MOORLACH UPDATE — Marking to Market — July 12, 2019

The Epoch Times used a quote of mine from earlier this year concerning the integrity of the state’s voter rolls (see MOORLACH UPDATE — Casting Shadows — January 4, 2019). I believe Orange County’s rolls are meticulously maintained by Registrar of Voters Neal Kelley. However, the piece below does raise concerns about some of the other 57 counties.

25th Anniversary Look Back

Twenty-five years ago, I wrote a letter to Assemblyman Curt Pringle with legislation suggestions. It was several pages long, so I’m providing it in segments. For the first segment, covering city investment policies, see MOORLACH UPDATE — Housing and Banking — July 4, 2019.

The second segment of my correspondence to Assemblyman Pringle focused on marking to market, as accounting misstatements occurred due to not accurately representing the actual market values in the audited financial statements of the County of Orange. The Wall Street Journal addressed this issue during the campaign(see MOORLACH UPDATE — Senate Bills 511, 584, 598, 496 and 640 — April 15, 2019). Here are three pertinent paragraphs from The Wall Street Journal piece:

Unlike mutual funds, pension funds, hedge funds and most other money managers, who have to recognize losses and gains in their portfolios as market prices move, Mr. Citron says he doesn’t have to mark his portfolio to market values.
+ + + + + + +
* [Required actions]:
a - According to the Marking to Market update, why did the second segment of the letter to Assemblyman Pringle focus on marking to market?
b - Extend the Marking to Market update from its final sentence, starting with the next paragraph.

* [Data lines]:
+ + + + + + +
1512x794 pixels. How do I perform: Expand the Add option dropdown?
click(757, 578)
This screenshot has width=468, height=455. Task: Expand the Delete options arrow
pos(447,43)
+ + + + + + +
* [Written answers]:
a - Accounting misstatements had occurred because the audited financial statements of the County of Orange did not accurately represent the actual market values.

b -
“I can hold to maturity,” Mr. Citron says. “We don’t believe in taking paper losses and paper profits.” Hedge funds are unregulated private investment partnerships that wager huge sums in global currency, stock and bond markets in search of quick profits.

Mr. Moorlach says he isn’t impressed by Mr. Citron’s comment. “Mutual funds and everyone else marks to market, and if I’m county treasurer, I will mark investments to market,” Mr. Moorlach says. Not marking to market is just a way of concealing losses, he charges.

The Government Accounting Standards Board (GASB) would issue Statement 31 shortly after the County’s Chapter 9 bankruptcy filing to make sure the practice of reflecting accurate values of investments in comprehensive annual financial statements was observed (see MOORLACH UPDATE — GASB — July 21, 2011, MOORLACH UPDATE — We’re Out! Sort Of — July 2, 2017, and MOORLACH UPDATE — Carpool Christmas — December 6, 2014).

For more on GASB 31, see I take ownership of this GASB pronouncement, as I initiated the need for its issuance.

The second portion of the letter was extremely prescient (see sentences in bold) and is provided below:

In Orange County, the Treasurer has converted his Pool from what should be a money market mutual fund to an intermediate-term, highly leveraged, bond mutual fund. Any knowledgeable investor knows the amount of lost value that has recently occurred to these types of investments.

Awkwardly, Orange County’s Pool still reports like a money market fund. A money market has a net asset value of $1.00 per share. This makes a money market fund similar to a bank account. However, a mutual fund’s net asset value is based on the day’s closing values of the investments owned at the end of that day by the fund. We call this exercise “marking to market.”

The Orange County Pool has approximately $22 billion in cost basis purchased investments per its MoneyMax portfolio listing. The bond market has been crashing since mid-October of 1993. It is safe to say that his portfolio is down at least five percent and is probably down ten percent. This translates into a $2.2 billion book loss.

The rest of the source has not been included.